2009年8月アーカイブ

ザリガニ

 暑い夏だった。

 

 私の育った家の一帯は、いわゆる新興住宅街というやつで、家の前に細い道を挟んで、幅2m程の水路がある。今はコンクリートでがっちり固められているが、昔は名実ともに「どぶ川」というにふさわしく、子供にしてみれば格好の遊び場だった。1980年代初めの話である。

 

 夏休み近くともなれば軽々と背丈を超える雑草が生い茂る。子供にとってそこはさしずめ洞窟かジャングル、といったところか。どちらにしても一大アドベンチャーランドには違いない。1980年代の初めというと、83年に東京ディズニーランドがオープンしたが、そんなアメリカ製の作りモノの冒険には目もくれずに(単に連れてってもらえなかっただけだが)、学校から帰ってランドセルを放り投げて(子供向けテレビ番組の影響で、当時ランドセルは放り投げるのが正しかった)、毎日目の前の「どぶ川」に向かった。目的は、ザリガニ釣りである。

 

 今思い返しても感心するくらい大量のザリガニが釣れた。お手製の、棒っ切れに糸をたらした竿の先にするめいかの燻製をくくり付ける。

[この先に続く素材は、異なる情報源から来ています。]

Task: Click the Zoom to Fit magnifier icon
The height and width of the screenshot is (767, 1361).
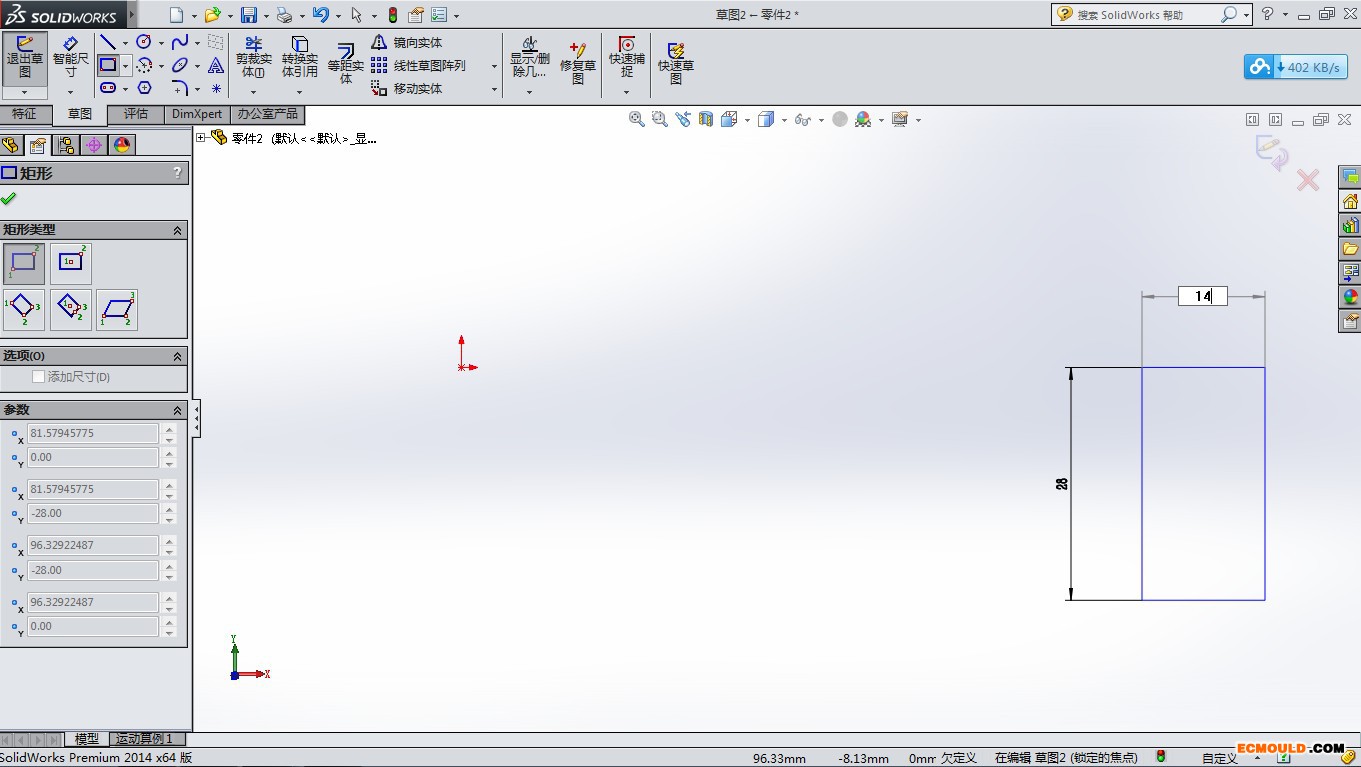Action: point(636,119)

それを川にちょんと入れれば向こうからいくらでも食いついてきた。入れ食いである。ディズニーランドに連れて行ってもらえない少年は、当時日本中で増えに増えていた外来種のアメリカザリガニを弄ぶことで、その鬱憤を晴らしていた。

 

 そんなことより、問題は釣り上げた後のザリガニたちの世話のこと。子供のことだから楽しいのは釣るという行為そのもので、いざ釣ってしまえばそれに対する興味は半減する。さてどうするか。お櫃のでっかいのに所狭しとザリガニたちがうごめいている。ましてや炎天下。慣れない生活環境にザリガニたちは一匹又一匹と息を引き取っていった。

 

 ある日、母方の実家に行ったときのこと。頭の中がザリガニでいっぱいの孫を見てじいちゃんが言い出した。「食べてみるか?」不意打ちである。まさかあんなものが食べられるとは思ってもいない。しかしそこは好奇心だけを頼りに生きている小童(こわっぱ)のこと。二つ返事でその話に乗った。

 

 祖父は大正7年生まれ。正真正銘の「戦中派」は、ザリガニが食べられることを知っていたのである。

 

 最近、よく周りの人に子供の頃の食べ物の話を聞いている。どんなものを食べてきたか?食卓にはどんな料理があったか?聞いてみて、いわゆる団塊の世代である私の親の世代と、その子供である私達の世代にそう大差はないと思った。それぞれ、子供の好むジュースやアイスなどもすでにあったし、食卓には、頻度の差こそあれ当時のご馳走である刺身や洋食のたぐいも上がっていたという。

 

 ではいったいどのあたりから急激に変わるのかというと、これは先の戦争とその前後にまでさかのぼるようだ。あの戦争でこてんぱんにやられたことに端を発する経済成長が始まってしまった後は、その暮らしぶりは今の今まで傾向を一にする。つまり、食卓の近代化である。

 

 近代化は、生産採取の現場から人間を遠ざける。スーパーに行けば食材は並んでいるのであり、食材どころかすでに調理してあるものが幅を利かせているのが昨今である。これは今に始まった話ではない。50年も前から、もしかしたら文明開化の明治の頃から、向かっている方向は同じなのだろう。

 

 ところでザリガニ小童はその後どうなったのか。これが喜び勇んで、ザリガニを食べた。遠慮もなく。それも生で。味は海老そのものだった。お櫃いっぱいのザリガニは、小童の安易な好奇心と旺盛な食欲によって、その生涯を閉じていったのである。もちろんその晩、彼が声にならない悲鳴を上げながら便所でのた打ち回ったことは、言うまでもない。